WHAT TO WORK ON:
From first line to last, the records below are to be duplicated exactly.

DATA PROVIDED:
..........

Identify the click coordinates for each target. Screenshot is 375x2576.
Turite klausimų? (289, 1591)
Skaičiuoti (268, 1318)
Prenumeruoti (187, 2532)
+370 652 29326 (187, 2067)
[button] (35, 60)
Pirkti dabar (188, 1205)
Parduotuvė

..........

ANSWER TO THIS EXERCISE:
Identify the click coordinates for each target. Screenshot is 375x2576.
Turite klausimų? (289, 1591)
Skaičiuoti (268, 1318)
Prenumeruoti (187, 2532)
+370 652 29326 (187, 2067)
[button] (35, 60)
Pirkti dabar (188, 1205)
Parduotuvė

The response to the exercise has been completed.